Link Posted: 5/6/2003 8:57:09 AM EST
Basically it all depends on the court.
Link Posted: 5/6/2003 9:49:01 AM EST
My understanding is that a traffic warrant is analogous to a search warrant in that all information entered must be accurate or it is void. Say they enter an address and list it as a brown sided house instead of a red brick house. That voids the warrant. I understand that a traffic cite works the same. Like I said, I still have it beat because it is BS in the first place, just want some extra ammo.
Link Posted: 5/6/2003 11:48:37 AM EST
It really depends on the court... now it depends how much of the ticket was not properly filled out. Lets face it if someone wrote down the just the wrong year of the vehicle or left a minor slot blank Courts usually don't throw out the ticket. A phone call to the court under the old "what if " question may help you. You would be wise to first talk to the prosecutor to see if he wants to make your offense something with out points on your license; if not then bring up the missing entires on the tickets and argue that fact. Just tell the story as it happened and don't attack the officer...Judges don't like people being foolish in their courts
Link Posted: 5/6/2003 2:15:52 PM EST
Thats what citation corrections are for. I can give you a cite written in spanish and signed by my dog. as long as i fill out a cite correction before your court date it's good.

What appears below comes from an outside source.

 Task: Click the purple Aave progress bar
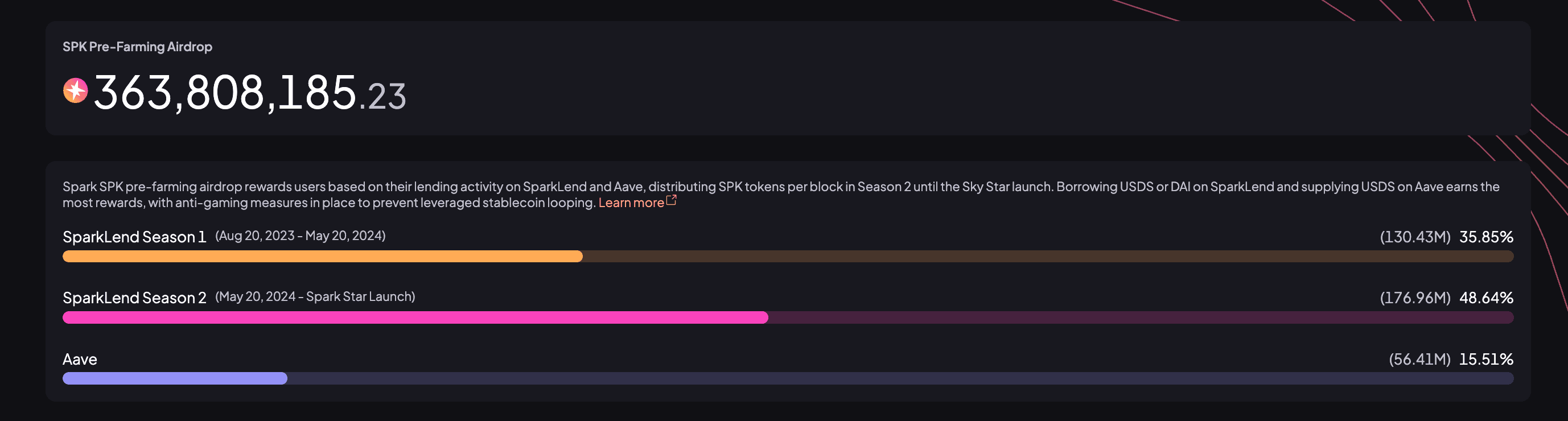788,378
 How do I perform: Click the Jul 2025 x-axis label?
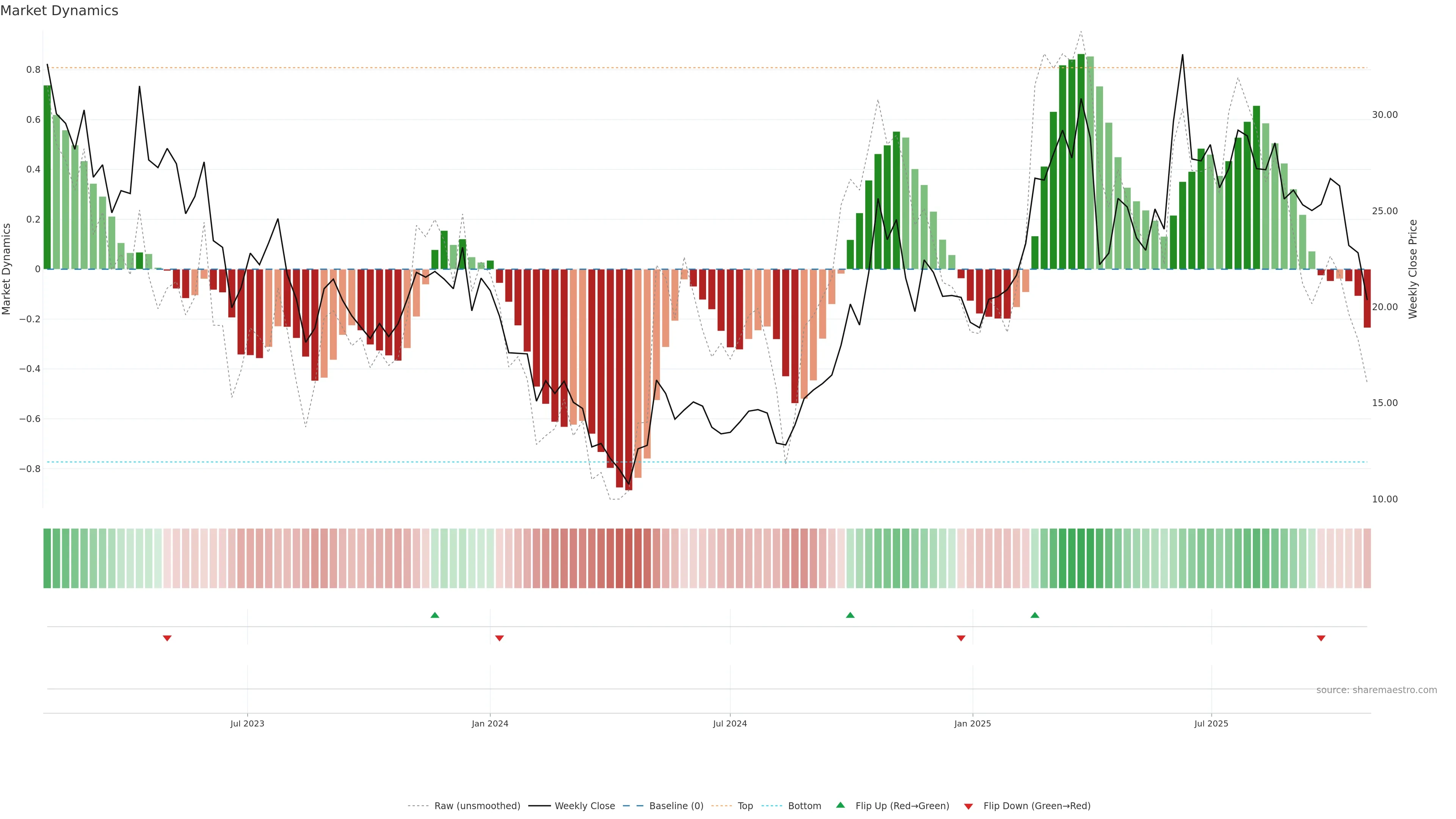[1211, 723]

Link Posted: 5/6/2003 2:30:44 PM EST
A citation doesn't become an official document until it is presented in court. I've made revisions on cites after being issued, but before being sent to court. also, a citation can be amended in court by the prosecutor. I once had a case go to court after stopping two cars at once, I switched the two socials, and the two girls tried to fight the ticket because of that mistake on my part. The judge found them guilty....PS Once a defendant pleas to a citation, if it was incorrect and should have been a more serious offense, it's too late. So it works both ways...
Link Posted: 5/6/2003 6:55:45 PM EST
I don't think most courts would consider those to be 'fatal errors'- i.e., ones that would cause the judge to automatically render the citation void. Usually as long as the date, time, venue, description/statute for the violation, vehicle plate, officer's info, and your name/DOB are correct, the other info isn't absolutely necessary.